If you kwon what I mean.

That, is I like to do 1 pass of the data and split the bigfile into

File VTLI.J.gz

VTLJ.J	2-Jan-96	08:07:07.310	2	Quote
VTLJ.J	2-Jan-96	09:30:00.320	2	Quote

File BKLI.J.gz
Etc

rdcwayx · August 17, 2010, 3:27am

First, I don't see "," in your input file.

Second, Do you mean the big file has been sessioned or sorted by column 1

For example, if column 1 is VTLJ.J, and after I see BKLJ.J, there should be no line with VTLJ.J.

You need confirm it first.

If it is not, you have to wait until awk go through the whole file, then gzip the output files.

Kingsley · August 17, 2010, 3:34am

Thanks again, rdcwayx.

Sorry, its a cut and past from excel so the , have been removed. Its not sorted, that's a problem. But I think it should be clustered so once it change, it would not come back until the next bigfile hence the need to know which is last.

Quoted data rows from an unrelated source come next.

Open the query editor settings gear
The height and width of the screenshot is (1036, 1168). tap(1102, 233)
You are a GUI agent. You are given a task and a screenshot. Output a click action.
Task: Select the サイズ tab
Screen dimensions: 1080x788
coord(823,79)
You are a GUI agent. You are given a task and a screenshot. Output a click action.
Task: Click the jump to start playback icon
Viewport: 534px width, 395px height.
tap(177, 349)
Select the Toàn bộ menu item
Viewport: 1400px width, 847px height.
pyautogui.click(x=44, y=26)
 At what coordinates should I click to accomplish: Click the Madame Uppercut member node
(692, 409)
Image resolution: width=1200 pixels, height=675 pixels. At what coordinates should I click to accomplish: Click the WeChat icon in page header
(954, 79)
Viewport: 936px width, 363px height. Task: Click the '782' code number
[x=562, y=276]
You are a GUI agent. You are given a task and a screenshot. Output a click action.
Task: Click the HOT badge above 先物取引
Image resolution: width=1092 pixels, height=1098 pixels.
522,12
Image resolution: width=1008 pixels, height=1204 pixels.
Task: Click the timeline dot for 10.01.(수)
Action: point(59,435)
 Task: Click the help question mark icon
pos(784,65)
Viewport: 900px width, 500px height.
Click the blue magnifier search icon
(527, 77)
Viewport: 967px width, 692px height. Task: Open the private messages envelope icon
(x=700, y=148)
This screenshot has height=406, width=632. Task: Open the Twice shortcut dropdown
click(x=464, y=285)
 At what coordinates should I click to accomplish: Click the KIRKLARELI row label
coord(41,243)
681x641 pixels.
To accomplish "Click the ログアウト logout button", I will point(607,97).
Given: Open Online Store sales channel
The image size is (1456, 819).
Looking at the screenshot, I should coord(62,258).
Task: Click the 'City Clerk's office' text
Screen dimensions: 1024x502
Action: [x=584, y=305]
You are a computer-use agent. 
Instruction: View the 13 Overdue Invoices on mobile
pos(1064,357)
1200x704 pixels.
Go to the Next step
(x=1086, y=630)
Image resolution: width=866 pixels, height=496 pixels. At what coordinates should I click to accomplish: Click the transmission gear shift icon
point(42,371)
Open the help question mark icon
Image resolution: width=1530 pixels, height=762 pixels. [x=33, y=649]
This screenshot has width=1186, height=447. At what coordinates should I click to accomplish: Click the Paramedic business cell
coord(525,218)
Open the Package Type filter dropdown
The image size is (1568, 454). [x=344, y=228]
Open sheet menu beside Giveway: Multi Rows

I also need to sort it by date and time in the sub-file. Any short cut to deal with the date?

binlib · August 17, 2010, 8:55am

Call gzip directly from awk to avoid disk IO:

zcat file |awk -F, '{print | "gzip >" $1 ".gz"}'

This is not optimal. Doing pipelines or redirections in awk is very awkward for awk will have to linear search file pointers and flush them on every IO. You should do it in perl or maybe you can split to named pipes which can then be gziped.

Kingsley · August 17, 2010, 9:00am

Oh Yeah! Thanks Binlib. Your name sound descriptive!!